Personal information
- Nationality: Netherlands
- Born: 3 January 1983 (age 43) Nijkerk, Netherlands

Sport
- Country: Netherlands
- Sport: Three-cushion billiards

Medal record
Representing Netherlands
Three-cushion billiards
World Games
| Gold medal – first place | 2025 Chengdu | Singles |
UMB Women's World Three-cushion Championship
| Gold medal – first place | 2014 Sinop | Individual |
| Gold medal – first place | 2016 Guri | Individual |
| Gold medal – first place | 2018 İzmir | Individual |
| Gold medal – first place | 2019 Valencia | Individual |
| Gold medal – first place | 2022 Heerhugowaard | Individual |
| Gold medal – first place | 2025 Cartagena | Individual |
| Silver medal – second place | 2006 Hoensbroek | Individual |
| Silver medal – second place | 2024 Blois | Individual |

= Therese Klompenhouwer =

Dutch billiards player (born 1983)

Therese Klompenhouwer (born 3 January 1983) is a Dutch carom billiards player who specializes in three-cushion event. She won the UMB Women's World Three-cushion Championship six times, the joint-most of any player. Klompenhouwer won the European Ladies 3-Cushion Championship a record 13 times. She is also a gold medalist at the World Games.

==Career==
Klompenhouwer initially played free game before switching to three-cushion billiards at the age of 19, a sport she has remained loyal to ever since. The 1.67 m tall Dutch player was coached and trained by Christ van der Smissen for many years.

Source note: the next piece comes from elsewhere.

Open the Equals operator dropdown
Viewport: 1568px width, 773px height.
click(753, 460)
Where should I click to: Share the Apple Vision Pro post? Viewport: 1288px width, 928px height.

At the 2006 Women's World Championships, Klompenhouwer finished second behind the perennial champion Orie Hida from Japan, and at the third World Cup of the year, she set the highest series (HS) of 12.

In her first appearance at the Three-Cushion World Cup in Hurghada in 2012, Klompenhouwer reached the qualifying round of the last 64 and finished in 51st place. In February 2013, she finished 77th at the World Cup tournament in Antalya, Turkey.

In early May 2013, Klompenhouwer won the "Femina Belgian Open" in Zoersel. In the semi-final, she first defeated her long-time rival Karina Jetten, and in the final, she successfully beat the Japanese player Namiko Hayashi 30–17 in 31 innings. At the Verhoeven Open (Ladies) in New York in July, Klompenhouwer defeated four-time world champion Orie Hida 25–16 in 17 innings in the final, winning her second consecutive title. She also played the "Best Game" of the tournament in the final, averaging 1.471. She then participated in the regular Verhoeven Open, winning three out of four first-round matches against Steve Anderson of the USA (25–18; 34 innings; ED 0.735), Manuel Lindao of Ecuador (25–11; 10 innings; ED 2.500 – a personal best!), and Gang Won-sik of South Korea (25–22; 35 innings; ED 0.714). She was only defeated 12–25 by Michael Kang, the owner of the venue (Carom Café) and a friend of former co-owner Sang Lee. With her new personal best individual average of 2.500, Klompenhouwer even surpassed such greats as Eddy Merckx and Eddy Leppens.

Klompenhouwer competed in the 2025 World Games. After defeating Charlotte Sørensen in the semi-finals, she defeated Ayaka Miyashita to win the gold medal.

==Personal life==
Klompenhouwer grew up in Nijkerk, a municipality in the Dutch province of Gelderland, where she still lives. She started playing billiards at the age of eight. She comes from a family of billiard players; her grandfather, mother, father, and uncle all played billiards. Her brother Jarno is also a good billiard player. She married her long-time partner Eveline van der Meer in 2023 and has two daughters.